• [PROBLEM]
Repeat the items below word for word, from the line containing "Identify the location" through the line containing "The height and", both included.

• [PROVIDED RECORDS]
<<<<

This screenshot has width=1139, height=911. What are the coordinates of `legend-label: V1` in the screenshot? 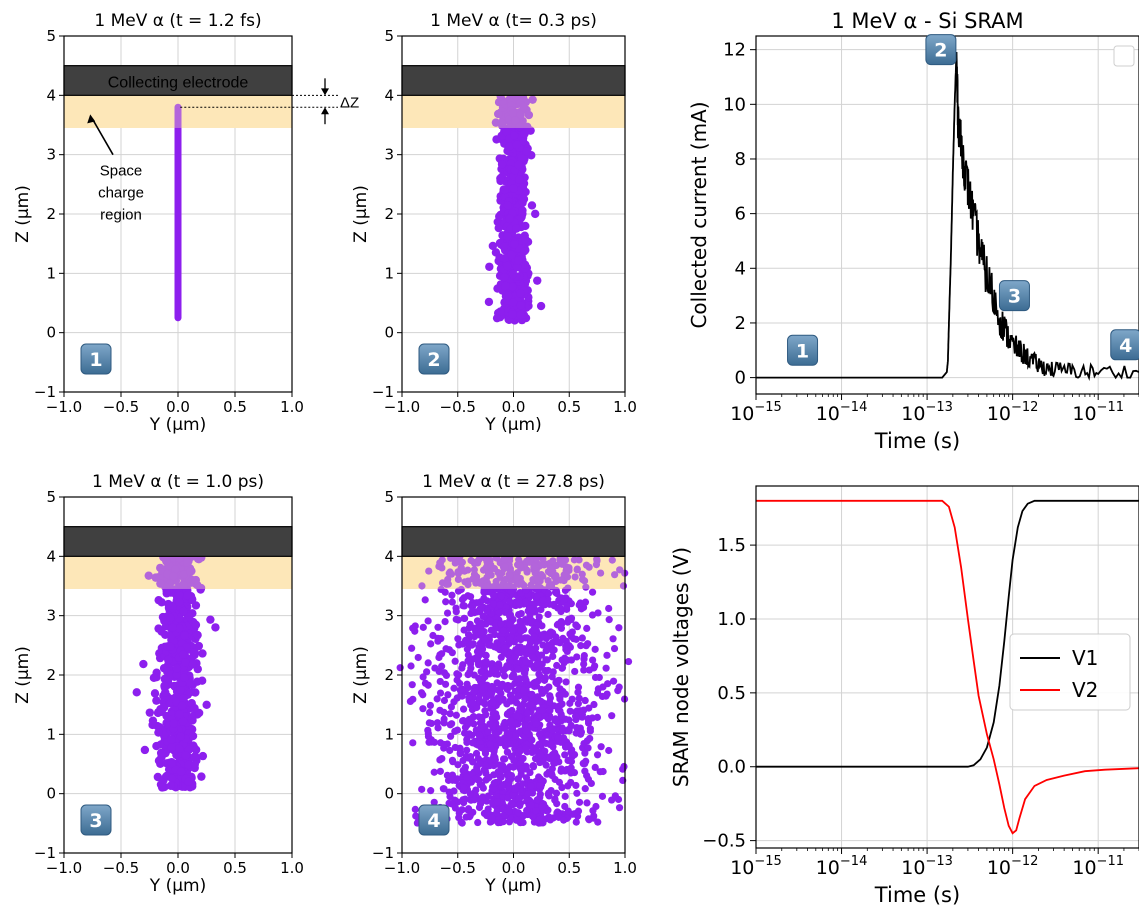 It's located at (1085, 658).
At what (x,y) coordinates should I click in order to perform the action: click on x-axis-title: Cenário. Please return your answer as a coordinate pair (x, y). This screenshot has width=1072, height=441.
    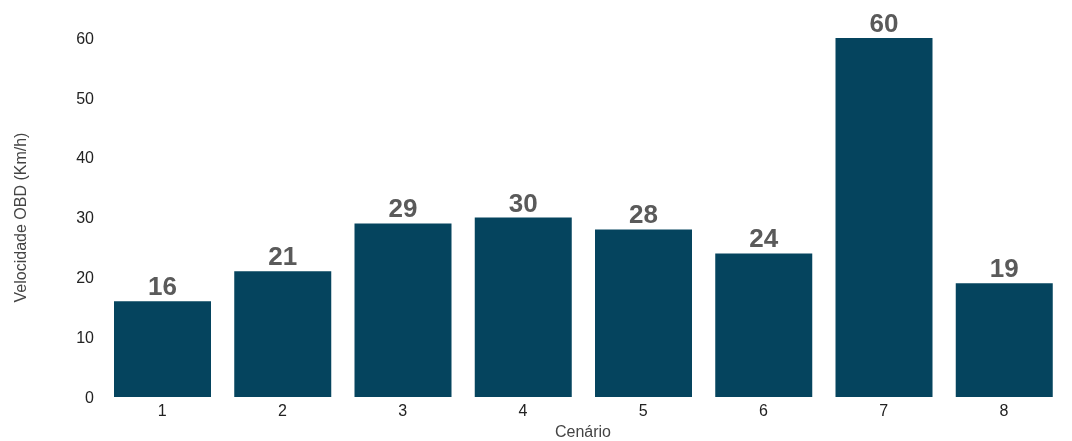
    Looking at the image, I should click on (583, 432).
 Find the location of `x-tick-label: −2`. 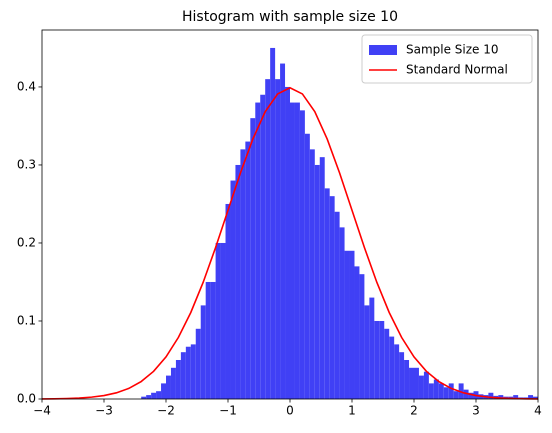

>>>>
<<<<

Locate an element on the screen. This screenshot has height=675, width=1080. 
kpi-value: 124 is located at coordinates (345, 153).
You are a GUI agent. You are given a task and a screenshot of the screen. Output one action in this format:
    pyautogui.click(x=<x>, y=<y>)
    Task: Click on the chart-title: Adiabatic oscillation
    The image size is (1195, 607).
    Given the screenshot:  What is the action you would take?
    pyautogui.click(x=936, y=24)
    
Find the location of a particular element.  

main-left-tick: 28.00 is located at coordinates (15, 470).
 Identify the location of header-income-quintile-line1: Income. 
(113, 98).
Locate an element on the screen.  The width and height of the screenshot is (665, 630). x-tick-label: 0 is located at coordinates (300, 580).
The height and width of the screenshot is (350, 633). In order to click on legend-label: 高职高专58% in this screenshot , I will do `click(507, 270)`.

>>>>
<<<<

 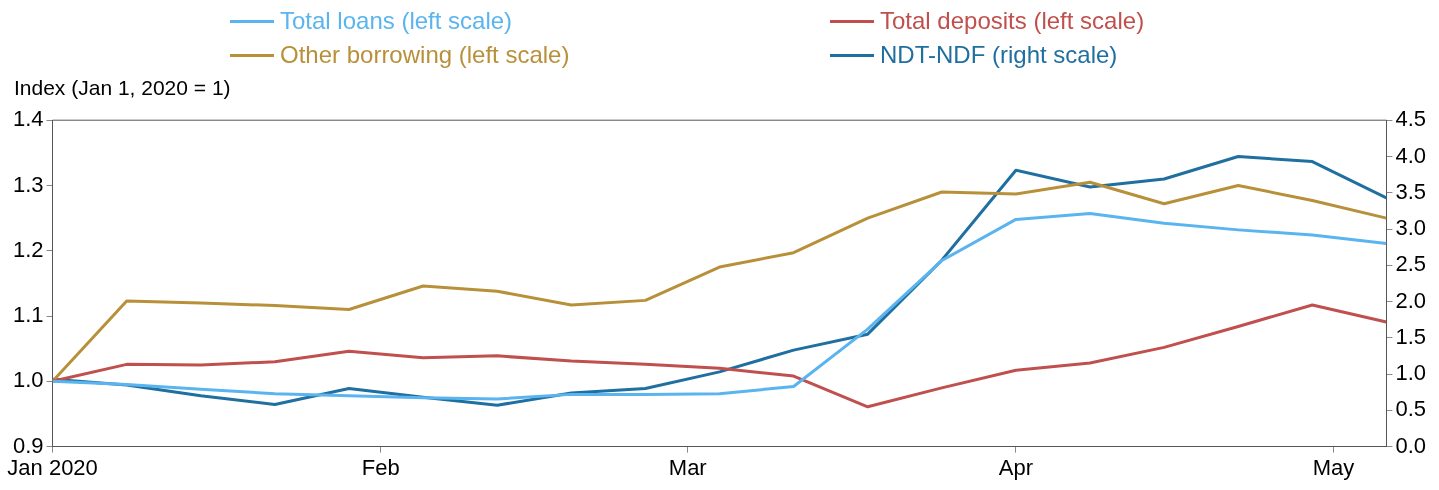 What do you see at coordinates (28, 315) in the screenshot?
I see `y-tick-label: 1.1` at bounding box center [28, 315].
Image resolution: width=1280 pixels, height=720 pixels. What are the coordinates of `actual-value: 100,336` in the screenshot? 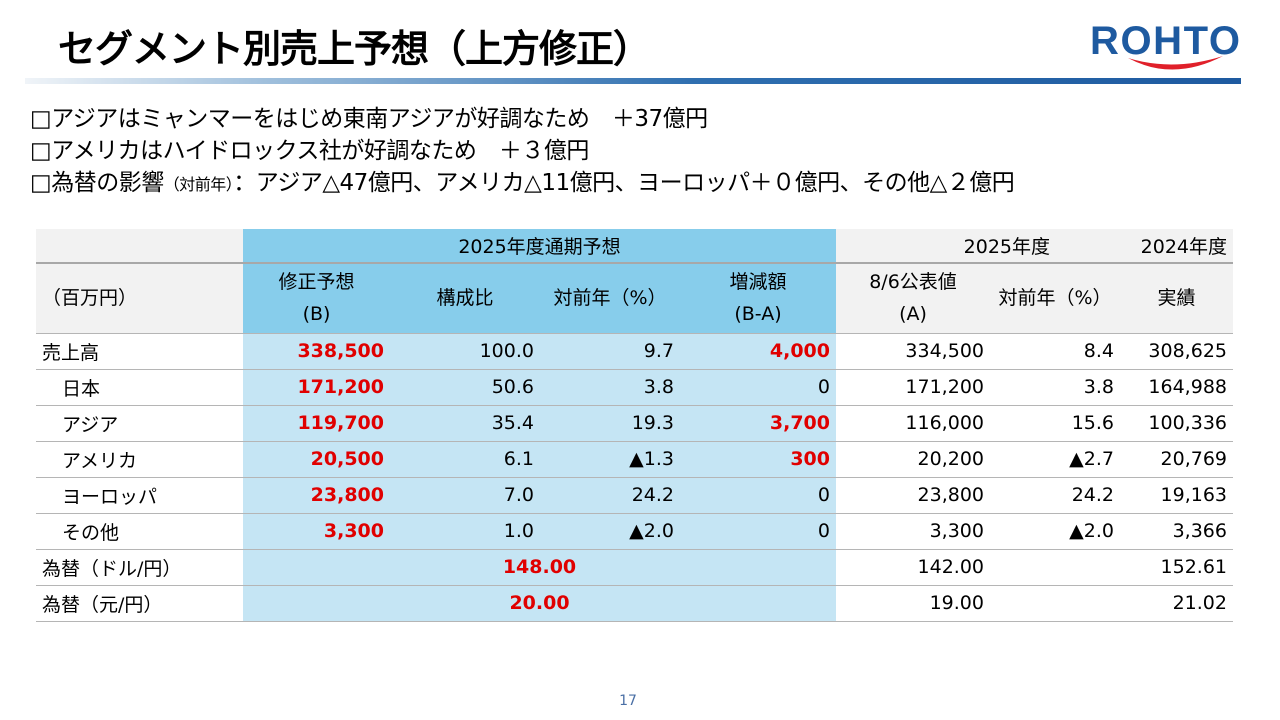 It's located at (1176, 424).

>>>>

• [SOLUTION TO THE PROBLEM]
 Identify the location of header-income-quintile-line1: Income. 
(113, 98).
Locate an element on the screen.  The width and height of the screenshot is (665, 630). x-tick-label: 0 is located at coordinates (300, 580).
The height and width of the screenshot is (350, 633). In order to click on legend-label: 高职高专58% in this screenshot , I will do `click(507, 270)`.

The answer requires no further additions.